__Goal__. Please format every line of the entries below as a Markdown table with the columns Number and Line, numbering the rows in order and leaving out blank lines.

>>>

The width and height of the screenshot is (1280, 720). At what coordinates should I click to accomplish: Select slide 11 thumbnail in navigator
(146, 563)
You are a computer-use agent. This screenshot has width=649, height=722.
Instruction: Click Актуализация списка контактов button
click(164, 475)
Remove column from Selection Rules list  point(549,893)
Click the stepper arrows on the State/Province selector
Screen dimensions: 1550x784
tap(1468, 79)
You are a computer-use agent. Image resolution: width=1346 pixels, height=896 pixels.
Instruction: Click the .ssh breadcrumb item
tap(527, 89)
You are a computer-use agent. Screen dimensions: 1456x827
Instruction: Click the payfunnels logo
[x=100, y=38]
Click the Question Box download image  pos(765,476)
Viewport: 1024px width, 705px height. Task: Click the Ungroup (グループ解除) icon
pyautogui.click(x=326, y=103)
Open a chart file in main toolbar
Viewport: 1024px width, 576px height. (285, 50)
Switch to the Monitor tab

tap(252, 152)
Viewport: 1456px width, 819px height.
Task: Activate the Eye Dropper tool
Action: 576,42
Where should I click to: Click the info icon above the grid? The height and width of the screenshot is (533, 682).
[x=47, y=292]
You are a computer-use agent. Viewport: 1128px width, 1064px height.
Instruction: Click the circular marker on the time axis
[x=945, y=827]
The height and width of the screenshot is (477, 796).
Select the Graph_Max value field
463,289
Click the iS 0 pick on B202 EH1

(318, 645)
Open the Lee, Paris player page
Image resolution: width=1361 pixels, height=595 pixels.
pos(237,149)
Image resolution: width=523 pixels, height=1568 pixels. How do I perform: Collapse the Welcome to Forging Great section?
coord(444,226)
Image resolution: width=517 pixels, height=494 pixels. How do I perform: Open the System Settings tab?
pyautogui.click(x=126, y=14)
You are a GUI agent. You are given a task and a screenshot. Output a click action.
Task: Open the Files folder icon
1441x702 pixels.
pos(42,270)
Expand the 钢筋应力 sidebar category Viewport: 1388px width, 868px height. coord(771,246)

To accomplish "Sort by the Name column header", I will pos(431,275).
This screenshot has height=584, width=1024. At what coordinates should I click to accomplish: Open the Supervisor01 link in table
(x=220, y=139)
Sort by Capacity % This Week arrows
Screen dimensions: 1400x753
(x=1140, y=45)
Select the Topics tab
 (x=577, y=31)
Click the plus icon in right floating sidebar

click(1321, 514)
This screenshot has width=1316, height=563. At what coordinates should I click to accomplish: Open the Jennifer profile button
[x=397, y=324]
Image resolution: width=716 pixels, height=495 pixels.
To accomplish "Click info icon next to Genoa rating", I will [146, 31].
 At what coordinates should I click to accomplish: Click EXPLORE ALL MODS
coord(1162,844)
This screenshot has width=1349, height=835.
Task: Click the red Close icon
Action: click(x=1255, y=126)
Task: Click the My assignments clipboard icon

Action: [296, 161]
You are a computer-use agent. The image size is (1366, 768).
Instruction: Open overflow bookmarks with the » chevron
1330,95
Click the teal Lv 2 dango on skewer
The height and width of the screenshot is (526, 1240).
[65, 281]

<<<

__Correct response__.
| Number | Line |
|---|---|
| 1 | The width and height of the screenshot is (1280, 720). At what coordinates should I click to accomplish: Select slide 11 thumbnail in navigator |
| 2 | (146, 563) |
| 3 | You are a computer-use agent. This screenshot has width=649, height=722. |
| 4 | Instruction: Click Актуализация списка контактов button |
| 5 | click(164, 475) |
| 6 | Remove column from Selection Rules list  point(549,893) |
| 7 | Click the stepper arrows on the State/Province selector |
| 8 | Screen dimensions: 1550x784 |
| 9 | tap(1468, 79) |
| 10 | You are a computer-use agent. Image resolution: width=1346 pixels, height=896 pixels. |
| 11 | Instruction: Click the .ssh breadcrumb item |
| 12 | tap(527, 89) |
| 13 | You are a computer-use agent. Screen dimensions: 1456x827 |
| 14 | Instruction: Click the payfunnels logo |
| 15 | [x=100, y=38] |
| 16 | Click the Question Box download image  pos(765,476) |
| 17 | Viewport: 1024px width, 705px height. Task: Click the Ungroup (グループ解除) icon |
| 18 | pyautogui.click(x=326, y=103) |
| 19 | Open a chart file in main toolbar |
| 20 | Viewport: 1024px width, 576px height. (285, 50) |
| 21 | Switch to the Monitor tab |
| 22 | tap(252, 152) |
| 23 | Viewport: 1456px width, 819px height. |
| 24 | Task: Activate the Eye Dropper tool |
| 25 | Action: 576,42 |
| 26 | Where should I click to: Click the info icon above the grid? The height and width of the screenshot is (533, 682). |
| 27 | [x=47, y=292] |
| 28 | You are a computer-use agent. Viewport: 1128px width, 1064px height. |
| 29 | Instruction: Click the circular marker on the time axis |
| 30 | [x=945, y=827] |
| 31 | The height and width of the screenshot is (477, 796). |
| 32 | Select the Graph_Max value field |
| 33 | 463,289 |
| 34 | Click the iS 0 pick on B202 EH1 |
| 35 | (318, 645) |
| 36 | Open the Lee, Paris player page |
| 37 | Image resolution: width=1361 pixels, height=595 pixels. |
| 38 | pos(237,149) |
| 39 | Image resolution: width=523 pixels, height=1568 pixels. How do I perform: Collapse the Welcome to Forging Great section? |
| 40 | coord(444,226) |
| 41 | Image resolution: width=517 pixels, height=494 pixels. How do I perform: Open the System Settings tab? |
| 42 | pyautogui.click(x=126, y=14) |
| 43 | You are a GUI agent. You are given a task and a screenshot. Output a click action. |
| 44 | Task: Open the Files folder icon |
| 45 | 1441x702 pixels. |
| 46 | pos(42,270) |
| 47 | Expand the 钢筋应力 sidebar category Viewport: 1388px width, 868px height. coord(771,246) |
| 48 | To accomplish "Sort by the Name column header", I will pos(431,275). |
| 49 | This screenshot has height=584, width=1024. At what coordinates should I click to accomplish: Open the Supervisor01 link in table |
| 50 | (x=220, y=139) |
| 51 | Sort by Capacity % This Week arrows |
| 52 | Screen dimensions: 1400x753 |
| 53 | (x=1140, y=45) |
| 54 | Select the Topics tab |
| 55 |  (x=577, y=31) |
| 56 | Click the plus icon in right floating sidebar |
| 57 | click(1321, 514) |
| 58 | This screenshot has width=1316, height=563. At what coordinates should I click to accomplish: Open the Jennifer profile button |
| 59 | [x=397, y=324] |
| 60 | Image resolution: width=716 pixels, height=495 pixels. |
| 61 | To accomplish "Click info icon next to Genoa rating", I will [146, 31]. |
| 62 |  At what coordinates should I click to accomplish: Click EXPLORE ALL MODS |
| 63 | coord(1162,844) |
| 64 | This screenshot has width=1349, height=835. |
| 65 | Task: Click the red Close icon |
| 66 | Action: click(x=1255, y=126) |
| 67 | Task: Click the My assignments clipboard icon |
| 68 | Action: [296, 161] |
| 69 | You are a computer-use agent. The image size is (1366, 768). |
| 70 | Instruction: Open overflow bookmarks with the » chevron |
| 71 | 1330,95 |
| 72 | Click the teal Lv 2 dango on skewer |
| 73 | The height and width of the screenshot is (526, 1240). |
| 74 | [65, 281] |